- [Work task]: What you should end up with is an exact copy of the lines from the one holding "Task: Click the" through the last line of the entries below, both included, and nothing else; leave every picture out.

- [Dataset content]:
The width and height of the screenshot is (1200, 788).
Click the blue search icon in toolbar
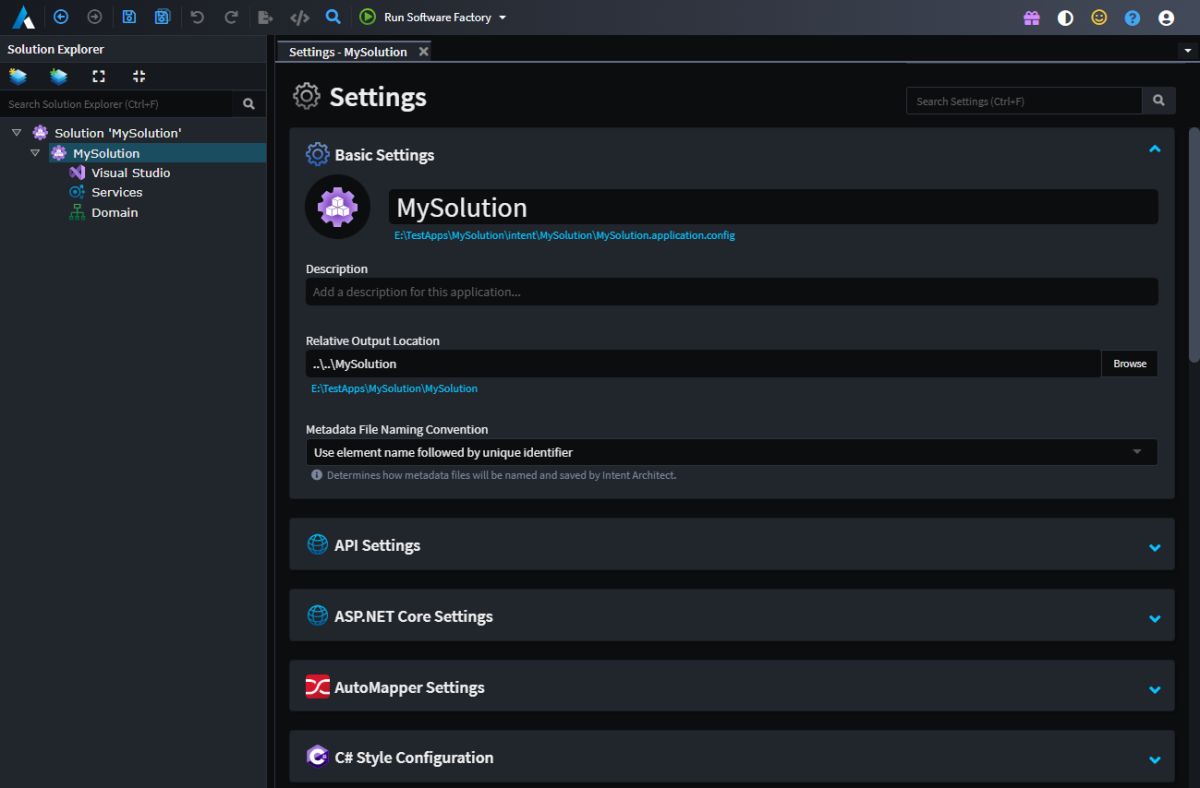click(334, 17)
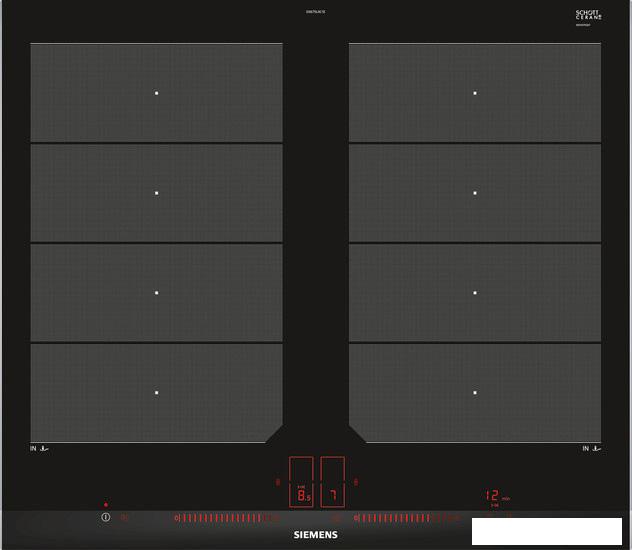This screenshot has height=550, width=632.
Task: Tap the 12 min timer display
Action: 497,496
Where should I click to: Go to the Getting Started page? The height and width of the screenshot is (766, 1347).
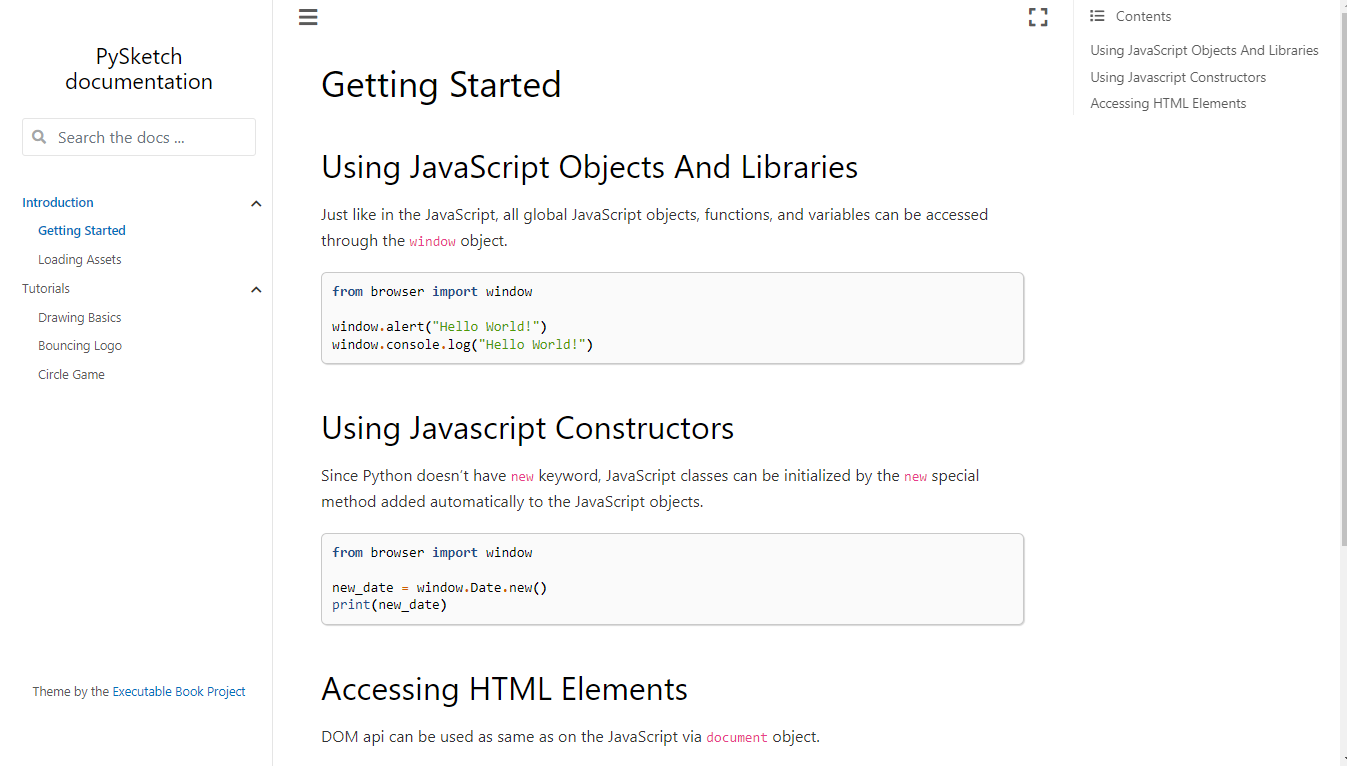pos(82,230)
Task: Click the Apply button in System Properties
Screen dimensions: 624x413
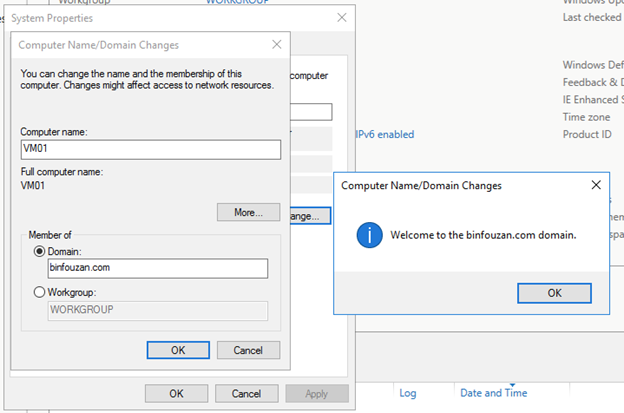Action: tap(317, 393)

- [Response box]:
Task: Click the Apply button in System Properties
Screen dimensions: 624x413
Action: tap(317, 393)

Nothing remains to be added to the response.